Further, the second correlation component separating unit 120 adds a signal of an inverted phase of the second correlation component signal S6 to the right channel input signal S2 to separate, from the right channel input signal S2, the right channel non-correlation component signal S5 as the second non-correlation component signal having no correlation with the left channel input signal S1.

FIG. 3 is a block diagram schematically illustrating a configuration of the second correlation component separating unit 120.

The second correlation component separating unit 120 includes a second predicting unit 121 and a second non-correlation component calculating unit 122.

In the following description, the left channel input signal S1 at each of time n, time n−1, time n−2, . . . , and time n−N is represented by 1(n), 1(n−1), 1(n−2), . . . , 1(n−N).

The second predicting unit 121 predicts the right channel input signal S2 based on 1(n), 1(n−1), 1(n−2), . . . , 1(n−N) and a prediction coefficient, treats the predicted signal as a correlation component, and supplies the correlation component as the second correlation component signal S6 to the second non-correlation component calculating unit 122 and the correlation component synthesizing unit 130 shown in FIG. 1. For example, the second correlation component signal S6 is calculated by convolving 1(n), 1(n−1), 1(n−2), . . . , 1(n−N) and the prediction coefficient.

###

• **WHAT THIS EXERCISE ASKS**:
A. Quote the passage on stereo correlation component separation word for word, starting at "FIG. 3 is a" and ending at "1(n−2), . . . , 1(n−N).".
B. Write what comes next in the passage on stereo correlation component separation, picking up after its last sentence.

• **SOURCE DATA**:
###

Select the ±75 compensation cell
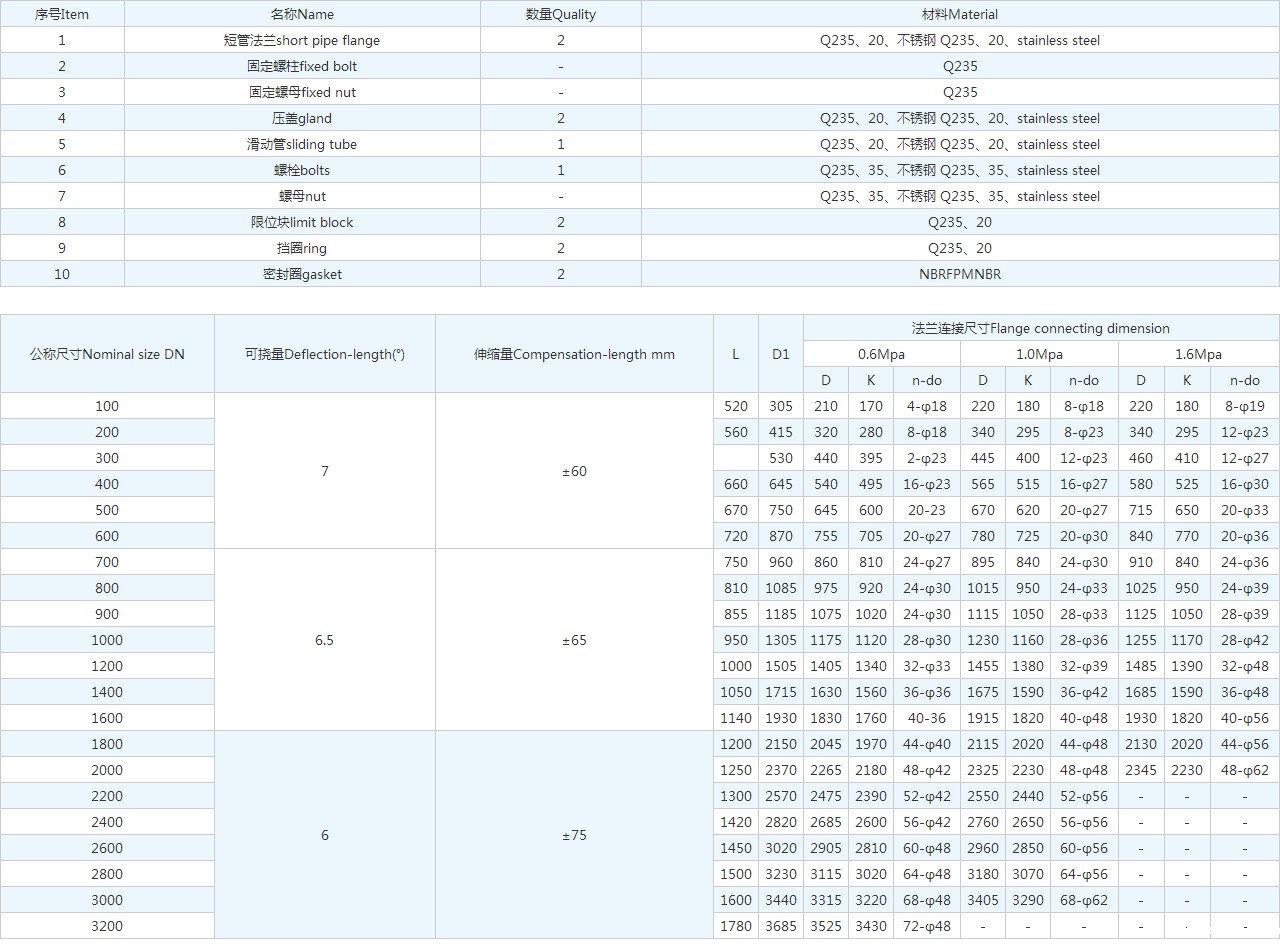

###

• **FINAL RESULTS**:
A.
FIG. 3 is a block diagram schematically illustrating a configuration of the second correlation component separating unit 120.

The second correlation component separating unit 120 includes a second predicting unit 121 and a second non-correlation component calculating unit 122.

In the following description, the left channel input signal S1 at each of time n, time n−1, time n−2, . . . , and time n−N is represented by 1(n), 1(n−1), 1(n−2), . . . , 1(n−N).

B.
As the algorithm used for prediction, the LMS algorithm or the like may be used in the same manner as in the first predicting unit 111.

When an adaptive filter technology such as the LMS algorithm is applied to the second predicting unit 121, the second predicting unit 121 updates the value of the prediction coefficient upon receiving the right channel non-correlation component signal S5 described later. This is because the right channel non-correlation component signal S5 is an error signal indicating a prediction error in the adaptive filter technology. Therefore, the second predicting unit 121 predicts the right channel input signal S2 by updating the value of the prediction coefficient so that the error signal approaches zero, thereby generating the second correlation component signal S6 including a human voice having a high correlation with the right channel input signal S2 in the left channel input signal S1.

The second non-correlation component calculating unit 122 inverts the phase of the second correlation component signal S6 supplied from the second predicting unit 121 and adds the phase-inverted second correlation component signal S6 and the right channel input signal S2 to calculate the right channel non-correlation component signal S5. As described above, the right channel non-correlation component signal S5 is an error signal in the adaptive filter technology.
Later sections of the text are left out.